Response: Registrant respectfully declines the Staff’s comment. The Fund already includes a risk disclosure for cash and cash equivalents holdings.
Comment 9: In the Principal Investment Risks, please expand the risk disclosures relating to “Selling Call Options Risk” and “Selling Put Options Risk” to address that the Fund may also buy call and put options.
Response: Registrant has revised the disclosure consistent with the Staff’s comment.
Comment 10: Based on the inclusion of Information Technology Sector Risk, please consider including a reference to the Fund’s investments in the Information Technology Sector in the Fund’s Principal Investment Strategies.
Response: The Information Technology Sector Risk was only recently added to the Fund’s prospectus at the request of the Staff as a result of a recent desk review of the Fund’s annual report, which reflected that the Fund’s investments in the Information Technology Sector were in excess of 10% of the Fund’s net assets at that time; however, the Fund’s exposure to the Information Technology Sector was simply a result of the Fund pursuing its strategy to invest approximately 45-55% of the Fund’s total assets in equity securities. The Fund’s investments in the Information Technology Sector are not expected to consistently be above 10% in the future. Accordingly, Registrant respectfully declines the Staff’s comment because investing in the Information Technology Sector is not a principal strategy of the Fund, and Registrant has removed the Information Technology Sector Risk from the Fund’s Principal Investment Risks.
Comment 11: Based on the inclusion of High Portfolio Turnover Risk, please consider including in the Fund’s Principal Investment Strategies a statement that the Fund engages in frequent and active trading, if accurate.
Response: The portfolio turnover rates for the Fund during the fiscal years ended August 30, 2018 and August 30, 2019 were 21% and 1%, respectively. Further, under normal circumstances, the Fund does not engage in frequent and active trading. Thus, Registrant has removed the High Portfolio Turnover Risk from the Fund’s Principal Investment Risks.
Comment 12: In the Principal Investment Risks, please consider whether the expected discontinuation of LIBOR is a principal risk of the Fund in light of the Fund’s investments in floating rate loans. If you think it is not a principal risk of the Fund, please explain supplementally why that is the case. If you do include a risk disclosure, please state specifically the principal risks of how the expected discontinuation of LIBOR could affect the Fund's investments, including (1) if the Fund will invest in instruments that pay interest at floating rates based on LIBOR, but do not include a fallback provision that addresses how interest rates will be determined if LIBOR stops being published, how it will impact the liquidity of those investments, and (2) how the transition to a successor rate could impact the value of investments that reference LIBOR.
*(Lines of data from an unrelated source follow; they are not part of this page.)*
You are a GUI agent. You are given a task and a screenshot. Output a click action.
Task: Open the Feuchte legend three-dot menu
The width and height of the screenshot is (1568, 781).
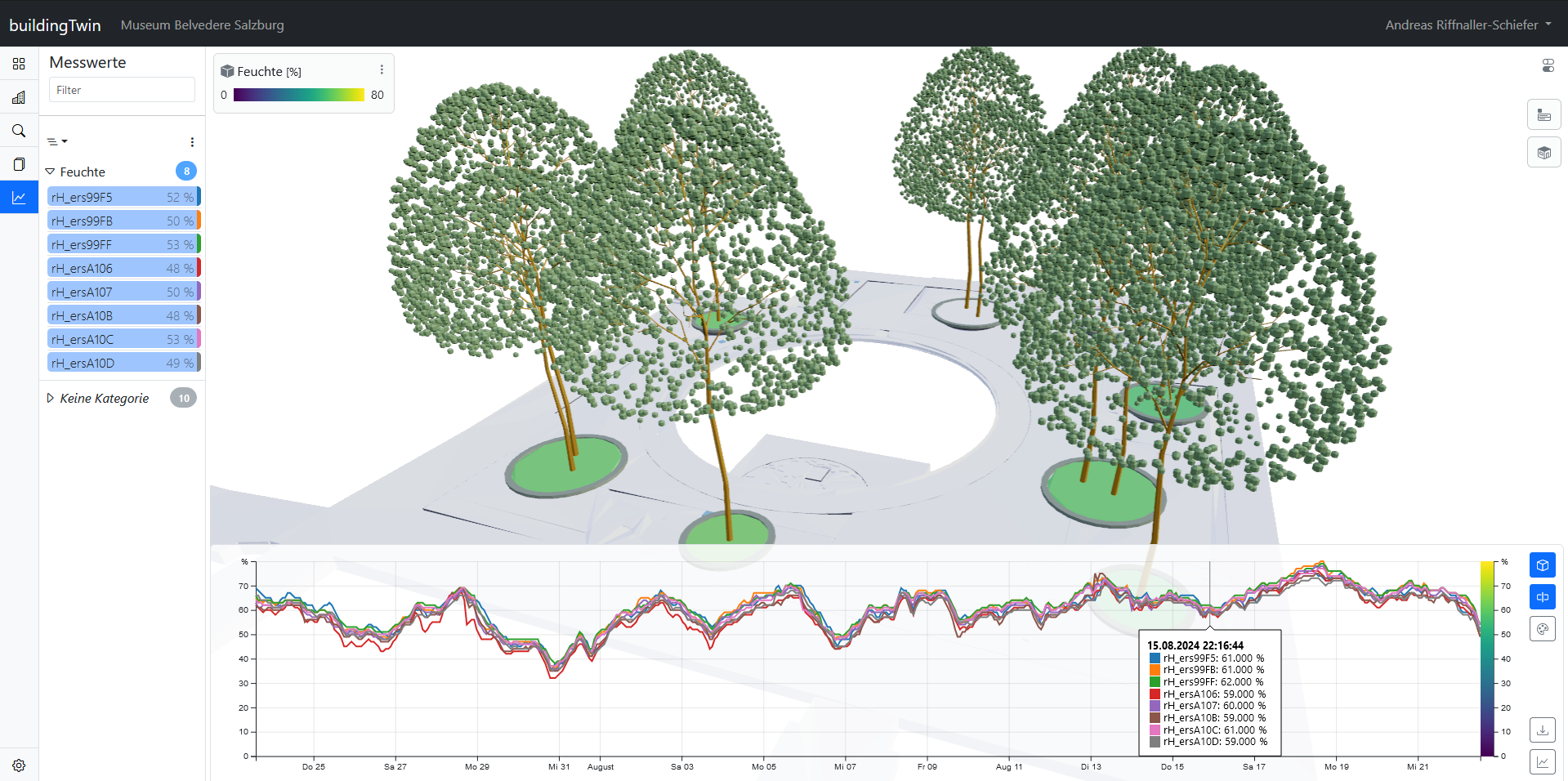click(382, 70)
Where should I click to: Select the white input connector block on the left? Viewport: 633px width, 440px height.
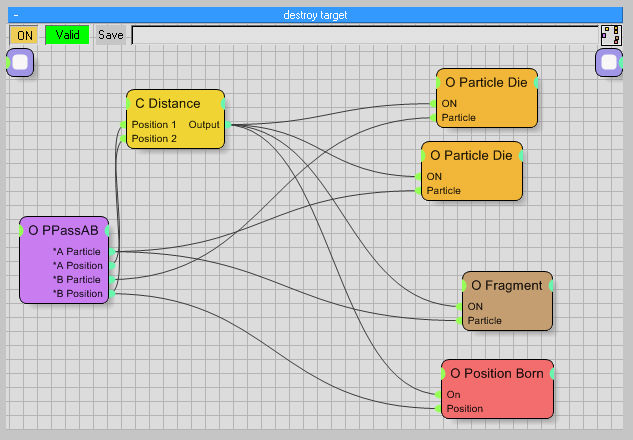pos(21,62)
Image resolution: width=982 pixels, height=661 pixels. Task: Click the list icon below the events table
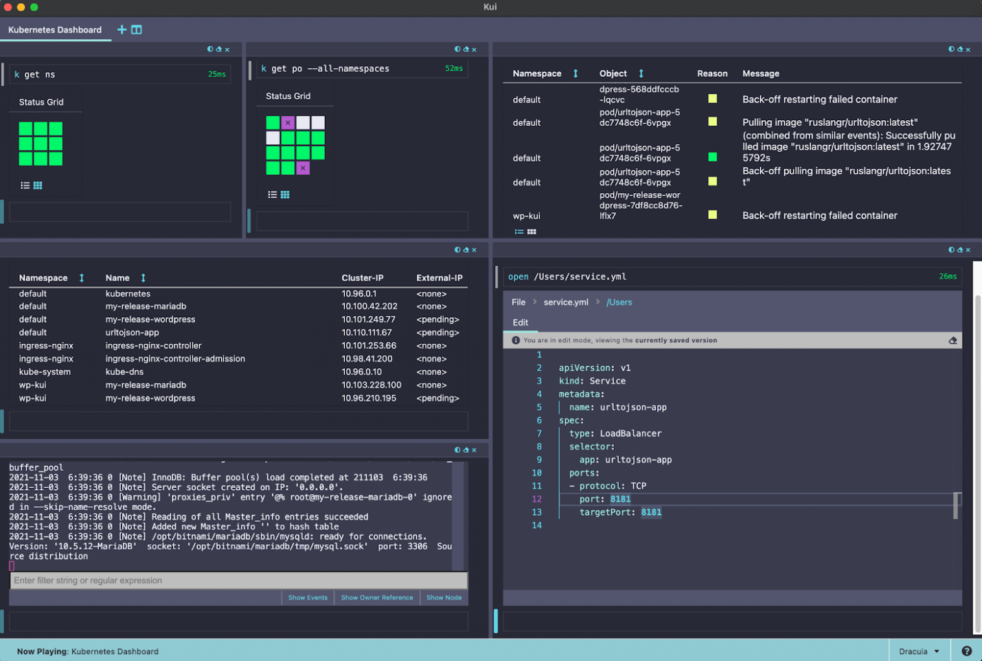pyautogui.click(x=520, y=231)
Response: Registrant has included relevant disclosure regarding the risks of the expected discontinuation of LIBOR, consistent with the Staff’s comment.
Comment 13: In the Principal Investment Risks, please revise “Credit Risk” to explain that there is a risk that an issuer may fail to pay principal and interest.
Response: Registrant respectfully declines the Staff’s comment, as the existing Credit Risk already states, in relevant part, “The financial condition of an issuer of a fixed-income security may cause the issuer to default.”
Comment 14: In the Performance Information, please consider disclosing that the Fund changed its investment strategy as of September 30, 2019 and that performance for periods prior to that date are not reflective of the Fund's current investment strategy, if accurate.
Response: Registrant respectfully declines the Staff’s comment, as the Fund’s investment strategy for the period since September 30, 2019 remains materially consistent with the Fund’s investment strategy for periods prior to September 30, 2019. Therefore, the Fund’s performance track record is appropriately reflective of the Fund’s investment strategy for all periods shown.
Comment 15: Please reconcile the Additional Information Regarding Principal Investment Strategies to be consistent with the disclosure contained in the Fund’s Principal Investment Strategies. By way of example, the Staff notes that the Fund’s Principal Investment Strategies reference use of cash-secured index options, as well as the ability to buy put index options that are designed to create a hedge for the portfolio, which are not referenced in the Fund’s Additional Information Regarding Principal Investment Strategies.
Response: Registrant has revised the Additional Information Regarding Principal Investment Strategies consistent with the Staff’s comment, as follows:
The Fund will seek to achieve its investment objective principally by (1) investing in a diversified portfolio of equity securities, with a focus on those paying dividends, and (2) selling exchange listed options. The Fund’s equity portfolio is designed to appreciate for long-term capital gains, and the Fund’s option overlay strategy is designed to generate gains, which are largely short-term capital gains.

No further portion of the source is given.